Although it is the only one for blocks around, a hummingbird had found it and worked at every flower.
This particular pineapple sage has come back for several years in a row. I must plant more in 2020.
The final street tree bed (of eighteen in all), before and after:

It will be chock-a-block with narcissi come springtime.
We then pulled the Crocosmia ‘Lucifer’ foliage out of all three parking lot berms on the east side of downtown.






I have always wanted to do something better on the middle berm than the few clumps of crocosmia and rugosa roses. We have never found the time. (And they do get walked upon by owners of parked cars.) In the spring, the quaking grass takes over and is attractive.

After we dumped a trailer load of debris at City Works, a beautiful cat appeared and inspected our work.

I did not have time to make friends. We were racing sunset.
We cleaned up the welcome sign, pulling the agyranthemum, bottoming out the Geranium ‘Rozanne’ and trimming the Salvia ‘Hot Lips’ so that the lights will shine on the sign without deep shadows (I hope).
I had to stand back a quarter of a block to not have my long shadow in the photo…and still had my head in the frame.







The grape hyacinth foliage is already up, which is perfectly normal.
Port of Ilwaco
With less than an hour till sunset, we returned to the Howerton Avenue gardens, planted some narcissi in the east and the At the Helm Hotel curbside beds.

Allan sheared down the pearly everlasting by the hotel.
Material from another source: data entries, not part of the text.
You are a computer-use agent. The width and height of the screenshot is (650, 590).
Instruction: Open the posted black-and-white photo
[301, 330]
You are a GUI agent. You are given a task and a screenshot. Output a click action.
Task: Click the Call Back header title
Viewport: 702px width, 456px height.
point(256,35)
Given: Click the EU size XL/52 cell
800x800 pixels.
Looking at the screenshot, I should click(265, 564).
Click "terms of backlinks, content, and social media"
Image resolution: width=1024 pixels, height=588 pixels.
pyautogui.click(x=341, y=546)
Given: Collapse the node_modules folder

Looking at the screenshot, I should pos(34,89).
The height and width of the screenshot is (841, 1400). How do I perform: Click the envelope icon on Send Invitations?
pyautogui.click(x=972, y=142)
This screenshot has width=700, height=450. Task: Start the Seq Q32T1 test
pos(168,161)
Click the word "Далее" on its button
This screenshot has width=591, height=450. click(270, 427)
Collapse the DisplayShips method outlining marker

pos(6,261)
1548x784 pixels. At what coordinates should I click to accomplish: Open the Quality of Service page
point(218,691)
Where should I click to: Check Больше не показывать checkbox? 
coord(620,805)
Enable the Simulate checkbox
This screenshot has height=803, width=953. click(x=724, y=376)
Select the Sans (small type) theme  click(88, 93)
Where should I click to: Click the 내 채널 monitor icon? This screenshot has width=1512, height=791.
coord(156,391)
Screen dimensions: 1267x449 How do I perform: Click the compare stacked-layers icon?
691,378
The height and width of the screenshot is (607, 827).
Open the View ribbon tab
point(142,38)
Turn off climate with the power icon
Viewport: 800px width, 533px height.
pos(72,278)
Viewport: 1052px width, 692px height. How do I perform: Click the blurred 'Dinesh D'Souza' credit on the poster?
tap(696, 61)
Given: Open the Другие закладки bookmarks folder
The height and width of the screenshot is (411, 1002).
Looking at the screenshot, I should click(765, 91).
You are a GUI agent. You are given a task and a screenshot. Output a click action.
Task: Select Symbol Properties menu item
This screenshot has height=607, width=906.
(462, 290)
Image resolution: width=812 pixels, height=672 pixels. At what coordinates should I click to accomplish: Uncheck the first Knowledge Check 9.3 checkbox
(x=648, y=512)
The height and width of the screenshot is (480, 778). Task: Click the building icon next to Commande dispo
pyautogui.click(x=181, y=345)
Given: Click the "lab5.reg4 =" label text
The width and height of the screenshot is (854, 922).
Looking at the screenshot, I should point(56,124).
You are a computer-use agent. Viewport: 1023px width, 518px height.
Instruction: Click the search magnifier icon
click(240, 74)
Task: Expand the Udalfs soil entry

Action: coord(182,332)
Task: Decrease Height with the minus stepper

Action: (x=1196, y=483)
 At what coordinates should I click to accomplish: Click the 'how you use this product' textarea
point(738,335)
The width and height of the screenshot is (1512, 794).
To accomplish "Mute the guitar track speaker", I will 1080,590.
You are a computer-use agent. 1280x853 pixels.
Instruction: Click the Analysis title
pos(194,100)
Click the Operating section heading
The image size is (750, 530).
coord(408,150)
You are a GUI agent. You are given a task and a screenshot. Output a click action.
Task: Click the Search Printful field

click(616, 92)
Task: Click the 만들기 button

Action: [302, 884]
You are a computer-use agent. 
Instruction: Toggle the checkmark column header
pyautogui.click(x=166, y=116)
I did not have time to gather the precious leaves! We had just time to get home, offload debris, catch our breath, and go back out to a meeting. Additionally, there was the anxiety of Frosty having one of his bad spells. We managed to get him to take a half tablespoon of corn syrup (a tablespoon being the goal), which proved to be sticky, but not half as sticky as tablespoon of honey.
Ilwaco Community Building
I was surprised how few people showed up other than the mayor, Jenna (president of the merchants association) and the members of the commission. The seven? citizens who attended, including us and Marlene, enjoyed an excellent presentation. That is Mayor Gary Forner speaking, in blue, below.
We now have a five day break before next Tuesday’s volunteer crab pot tree decorating session, after which I hope the weather allows us to do one last brief weeding of the Howerton Avenue gardens before Thanksgiving weekend’s tourists arrive. If it doesn’t get done, that will be sort of ok, as they are not terribly weedy.
What is left on the work board looks much more daunting than it actually is. (I was so mad that I had not written down “LB berms”, because I robbed myself of the joy of erasing it.)
Most of those locations on the “final check” list will take no more than an hour of work, and in some cases less than an hour. I estimate that less than eight hours of work, some of it dependent on having a hard frost, stands between us and full staycation and a hiatus (not quite yet) from daily blog posts.